Uydurma kelimelerle Türkçeye kastedildi

Uydurma kelimelerle Türkçeye kastedildi
KÜLTüR - SANAT Haberleri

Türkçe, geçtiğimiz asırda belki de hiçbir dilin uğramadığı değişime maruz kaldı… 1930’larda başlayan ve 1960’larda süratlenen “Öztürkçecilik” adlı cereyanla Arapça ve Farsça kökenli kelimeler atıldı, yerlerine yeni “sözcükler” uyduruldu. Sonra Türk edebiyatının klasikleri bile o kelimelerle âdeta tekrar yazıldı ve artık ortada çok az kimsenin anladığı bir Türkçe vardı.

MURAT ÖZTEKİN

George Orwell’in “1984” eserindeki “Yenisöylem” benzeri bir durum yaşanıyordu. Öyle ki, vakt-i zamanında ders kitapları bile sözlüklerle okundu. Şimdilerde ise yayınevleri, oldukça sade kelimelerle yazan Sait Faik gibi yazarların eserlerini bile onlarca dipnotla okuyucuya sunmak mecburiyetinde... Türk dünyası ve lisana dair kaleme aldığı yazılarla tanınan araştırmacı Numan Aydoğan Ünal ise, yıllardır “Uydurukça”ya dair araştırmalarda bulundu. Yazar, kitap sayfaları ile dergi ve gazete sütunları arasındaki konuya dair yazıların peşine düştü ve “Türkçeye Sûikast” adlı eseri ortaya çıkardı. Ünal kitabında; Peyami Safa’dan Necip Fazıl’a Attilâ İlhan’dan Samiha Ayverdi ve Yılmaz Öztuna’ya kadar onlarca edebiyatçı ile yazarın Türkçe üzerine kaleme aldığı yazıları bir araya getiriyor. Derleme eser, hem dilde yapılan değişimlerin menfi  neticelerini ortaya koyuyor hem de lisanın esas “beka” meselesi olduğunu...

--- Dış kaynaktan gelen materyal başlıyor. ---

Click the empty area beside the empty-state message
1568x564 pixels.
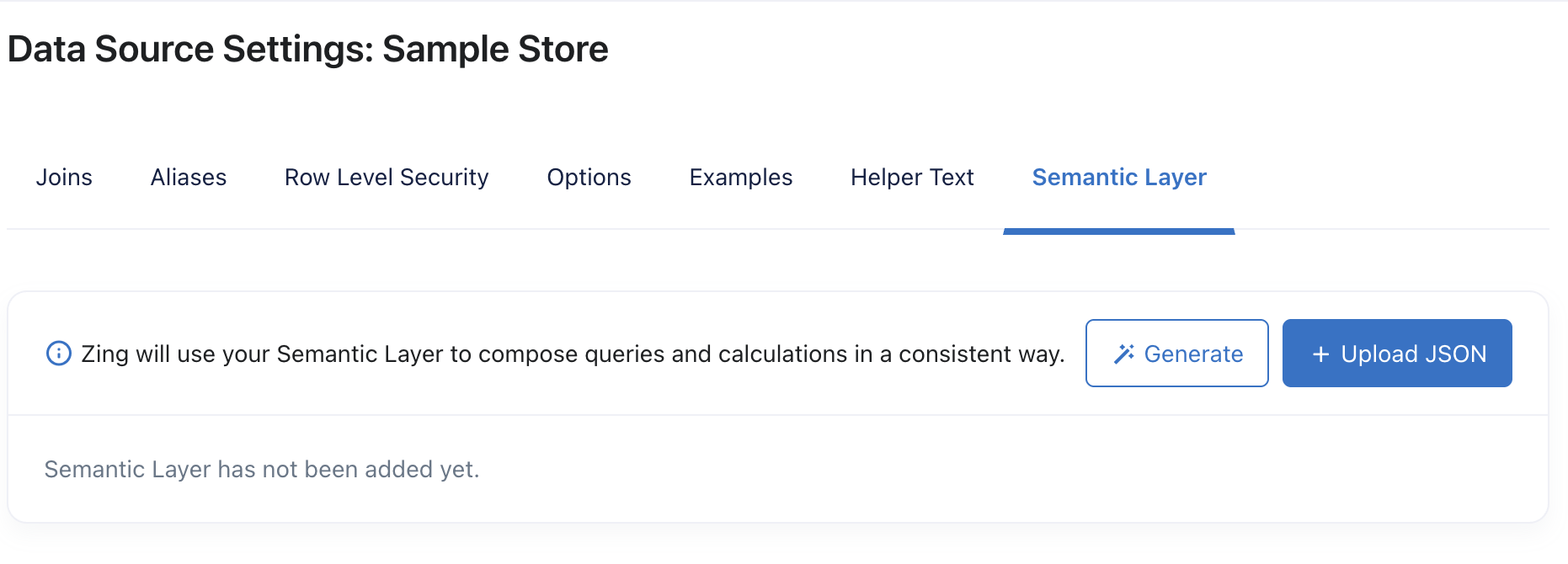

ATTİLÂ İLHAN, ARAPÇA VE FARSÇA OKUTULSUN DEMİŞ

Attilâ İlhan’ın “Türkçeye ne yaptınız!” diyerek Paris’te kendisine kızan Türkolog Prof. Carlier’la hatırası ve ondan Arapça ve Farsça kelimelerin ayıklanmasının bir sömürgecilik politikası olduğunu dinlemesi kitaptaki enteresan kısımlardan. Eserde İlhan’ın okullarda Arapça ve Farsça dersi okutulması teklifi  de yer alıyor. Azerbaycanlı yazar Anar’ın “Bu ne yaman tezat. Ben Yunus Emre’yi anlıyorum ama önsözünü anlayamıyorum” sözleri ve Türk dünyasından diğer yazarların makaleleri, kelime değişimiyle Türk dünyasının kültürel birliğinin ve anlaşma imkânın da zarar gördüğü ortaya koyuyor.

AYDINLAR İTİRAZ ETMİŞ

Enteresandır bugün dilimize yerleşen pek çok kelimeye münevverlerin daha evvel itiraz ettiği görülüyor. Mesela Peyami Safa, “ya da”nın çirkin ve uydurma bir edat olduğunu savunuyor. Orhan Fuat Köprülü ise “Türkçe ‘sal’a bindirilip, sele bırakıldı” ifadesiyle yeni kelimelerden yakınıyor. Akif Emre “hayat” kelimesine karşı uydurulan “yaşam”ın sığlığından bahsediyor. Halistin Kukul “bireysel”in ucube olduğunu vurguluyor. Prof. Serdar Akın ise “d” harfi yle biten kelimelere olan düşmanlığı ele alıyor. Şair Necip Yıldırım’ın lisan şiiri de eserde dikkat çekiyor.

UYDURUKÇA AKIMI BİTMEDİ

Hâsılı KTB Yayınları etiketiyle okuyucuyla buluşan “Türkçeye Sûikast”, birçok kitap ve yayından seçilen mühim isimlerin yazılarıyla, uydurukça cereyanının bugün de farklı kelime ve usullerle devam ettiğini bize hatırlatıyor. Eserde geçen 1960’lı yıllarda tercüme edilen “100 Temel Eser”in yakın zamanda tekrar tercüme edildiği bilgisi, bize bu durumu ispatlıyor.

 

UYARI: Küfür, hakaret, bir grup, ırk ya da kişiyi aşağılayan imalar içeren, inançlara saldıran yorumlar onaylanmamaktır. Türkçe imla kurallarına dikkat edilmeyen, büyük harflerle yazılan metinler dikkate alınmamaktadır.
Sonraki Haber Yükleniyor...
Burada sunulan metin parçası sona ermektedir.